Gobierno finaliza el estado de excepción en las 6 provincias

Mediante Decreto Ejecutivo Nro. 461, el presidente Guillermo Lasso terminó, este 25 de junio del 2022, con el estado de excepción para seis provincias  por grave conmoción interna. Esta medida fue expedida para Chimborazo, Tungurahua, Cotopaxi, Pichincha, Pastaza e Imbabura.

El Decreto consta de tres artículos y entrará en vigencia a partir de la fecha de suscripción,  sin perjuicio de su publicación en el Registro Oficial.

En el numeral 1 se declara la terminación del estado de excepción por grave conmoción interna en las citadas provincias. En el dos que se notifíque el cese de la suspensión del ejercicio de los derechos al libre
tránsito, libertad de asociación y reunión.

Finalmente se notifíquese esta terminación a la Asamblea Nacional, a la Corte Constitucional, a la Organización de las Naciones Unidas y a la Organización de Estados Americanos.

En una primera instancia, Lasso dispuso un primer estado de excepción en las provincias de Imbabura, Pichincha y Cotopaxi, para posteriormente extenderla a otras tres.

El primer decreto habilitó el desplazamiento de las Fuerzas Armadas para respaldar a la Policía Nacional, así como la supresión de los derechos de asociación y de reunión, y un toque de queda nocturno en Quito.

Días después, el 20 de junio, fue derogado el Decreto 455 y entró en vigencia el 459, que amplió el estado de excepción a seis provincias: Chimborazo, Tungurahua, Cotopaxi, Pichincha, Pastaza e Imbabura.
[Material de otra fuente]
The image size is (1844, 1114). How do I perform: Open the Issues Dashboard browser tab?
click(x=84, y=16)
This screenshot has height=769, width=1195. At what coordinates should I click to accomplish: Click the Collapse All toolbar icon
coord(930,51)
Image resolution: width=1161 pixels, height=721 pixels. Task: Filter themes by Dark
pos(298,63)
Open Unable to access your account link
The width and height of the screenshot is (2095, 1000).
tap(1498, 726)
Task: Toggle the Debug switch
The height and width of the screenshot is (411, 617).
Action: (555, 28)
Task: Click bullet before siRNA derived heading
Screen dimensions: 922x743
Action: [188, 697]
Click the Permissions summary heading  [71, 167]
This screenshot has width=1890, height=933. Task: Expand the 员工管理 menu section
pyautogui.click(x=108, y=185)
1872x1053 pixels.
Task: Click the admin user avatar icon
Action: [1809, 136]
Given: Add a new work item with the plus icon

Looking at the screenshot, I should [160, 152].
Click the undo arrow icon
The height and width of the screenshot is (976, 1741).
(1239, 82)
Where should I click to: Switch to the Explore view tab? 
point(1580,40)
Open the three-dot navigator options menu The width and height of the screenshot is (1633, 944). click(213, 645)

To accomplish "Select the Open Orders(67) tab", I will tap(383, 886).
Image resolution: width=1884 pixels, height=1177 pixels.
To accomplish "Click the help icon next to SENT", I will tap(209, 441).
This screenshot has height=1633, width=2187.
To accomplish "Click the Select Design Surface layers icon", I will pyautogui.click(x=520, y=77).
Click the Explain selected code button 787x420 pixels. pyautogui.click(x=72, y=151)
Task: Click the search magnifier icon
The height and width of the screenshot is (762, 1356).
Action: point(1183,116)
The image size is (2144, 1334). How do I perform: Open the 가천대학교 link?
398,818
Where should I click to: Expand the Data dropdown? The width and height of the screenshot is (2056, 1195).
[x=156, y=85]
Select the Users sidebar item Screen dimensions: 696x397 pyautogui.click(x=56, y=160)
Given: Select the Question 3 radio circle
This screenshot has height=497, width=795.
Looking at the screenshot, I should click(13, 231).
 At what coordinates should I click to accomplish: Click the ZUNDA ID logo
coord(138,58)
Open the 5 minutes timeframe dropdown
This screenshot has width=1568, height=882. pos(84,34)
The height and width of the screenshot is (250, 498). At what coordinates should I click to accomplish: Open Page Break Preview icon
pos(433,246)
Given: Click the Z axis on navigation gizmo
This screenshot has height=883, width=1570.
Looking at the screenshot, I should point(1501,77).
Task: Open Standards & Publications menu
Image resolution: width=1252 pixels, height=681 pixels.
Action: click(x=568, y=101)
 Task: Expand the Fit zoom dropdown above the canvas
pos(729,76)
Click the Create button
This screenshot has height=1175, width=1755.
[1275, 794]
Esto mientras la Asamblea se aprestaba a tomar una decisión frente al estado de excepción inicial, con la intención mayoritaria de derogarlo. Pero el Ejecutivo derogó el Decreto Ejecutivo No. 455 antes de que lo logren.

Con esta decisión se precautela el bienestar de la ciudadanía frente a la violencia. A la vez se tutelan los derechos de quienes se manifiesten pacíficamente”, dijo Lasso.

Sin embargo, la Conaie ha puntualizado que se mantendrá en movilización pues espera que se atiendan sus diez peticiones, entre las que constan la reducción y congelación de los precios de los combustibles, y el control de precios, entre otros.

«El Gobierno ha escuchado las demandas legítimas de quienes han ejercido su derecho a protestar y juntos vamos a sanar las heridas que los enemigos del Ecuador han forzado», apuntó.

Y señaló que «el golpismo, enemigo de Ecuador, no quiere la paz». «Ese enemigo que hoy se ha quedado solo, que infiltró y utilizó las causas legítimas de los pueblos y nacionalidades para fines protervos, pretende volver al poder por medio del caos», dijo.